Задания:
1: Ответьте по отрывку о Московской конференции на вопросы:
(а) В какие даты проходила конференция министров иностранных дел в Москве?
(б) Кто и где выдвинул формулу «безоговорочной капитуляции» Германии?
(в) Где находилась политическая комиссия трех правительств?
2: Перескажите в виде списка абзац отрывка о Московской конференции, который начинается словами «Конференция министров иностранных дел», сохранив главные факты.

Конференция министров иностранных дел состоялась в Москве с 19 по 30 октября; встреча Рузвельта, Черчилля и Сталина в Тегеране — с 28 ноября по 1 декабря. Немногие международные совещания могут сравниться с ней по своей плодотворности. В Москве были обсуждены многочисленные вопросы, ряд которых затем рассматривался и главами правительств. Были приняты некоторые важные решения. Так, была одобрена декларация о принципах «всеобщей безопасности». Среди прочего в ней содержалась формула «безоговорочной капитуляции» Германии, выдвинутая Рузвельтом в Касабланке. Впоследствии у нее нашлось немало критиков, но в тот момент ее достоинство состояло в устранении подозрений о возможности сепаратной договоренности с врагом. Сверх того, декларация возвещала о создании в будущем широкой «международной организации» для поддержания мира[77]. Другими преданными гласности документами были: 1) резолюция относительно Италии, устанавливавшая демократические принципы, которые предстояло ввести в этой стране (была создана и консультативная комиссия, в состав которой был включен советский представитель при союзном командовании на Апеннинском полуострове); 2) решение о восстановлении независимости Австрии; 3) заявление об ответственности немецких военных преступников, которые должны быть судимы в тех странах, где ими были совершены преступления[78]. Наконец, для подготовки решения европейских проблем была учреждена политическая комиссия трех правительств с местонахождением в Лондоне.

Предоставленные данные:
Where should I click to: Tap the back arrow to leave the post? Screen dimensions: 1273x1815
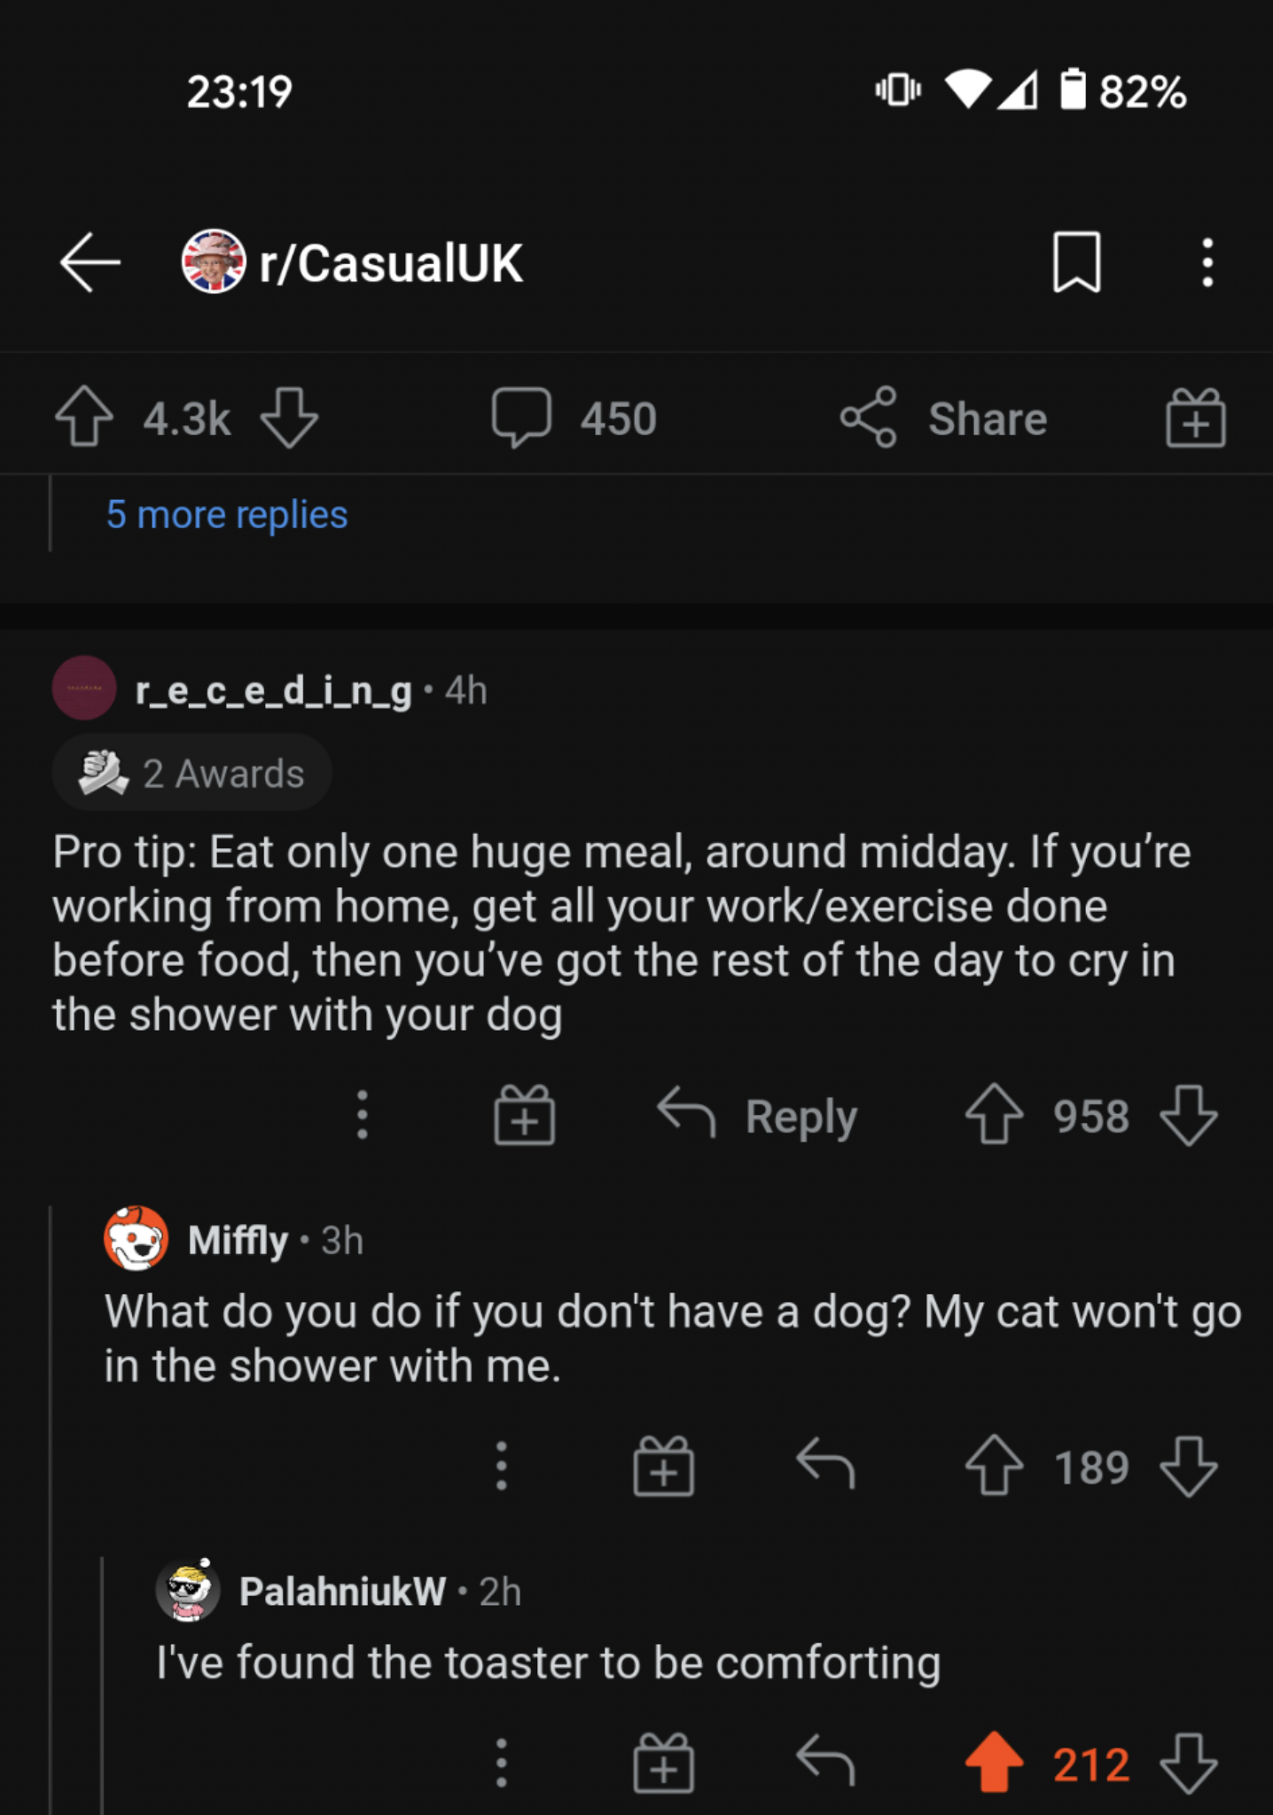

Ответы по заданиям:
1:
(а) С 19 по 30 октября.
(б) Рузвельт, в Касабланке.
(в) В Лондоне.

2:
- Конференция министров иностранных дел прошла в Москве с 19 по 30 октября. Встреча Рузвельта, Черчилля и Сталина в Тегеране состоялась с 28 ноября по 1 декабря.
- В Москве обсудили много вопросов. Часть из них потом рассматривали главы правительств.
- Одобрили декларацию о принципах «всеобщей безопасности»:
  - в нее вошла формула «безоговорочной капитуляции» Германии, которую Рузвельт выдвинул в Касабланке; она сняла подозрения о возможном сепаратном сговоре с врагом;
  - декларация объявила о будущем создании широкой «международной организации» для поддержания мира.
- Опубликовали также:
  1) резолюцию по Италии о введении там демократических принципов; при этом создали консультативную комиссию с участием советского представителя;
  2) решение о восстановлении независимости Австрии;
  3) заявление о том, что немецких военных преступников будут судить в тех странах, где они совершили преступления.
- Для подготовки решений по европейским проблемам учредили политическую комиссию трех правительств в Лондоне.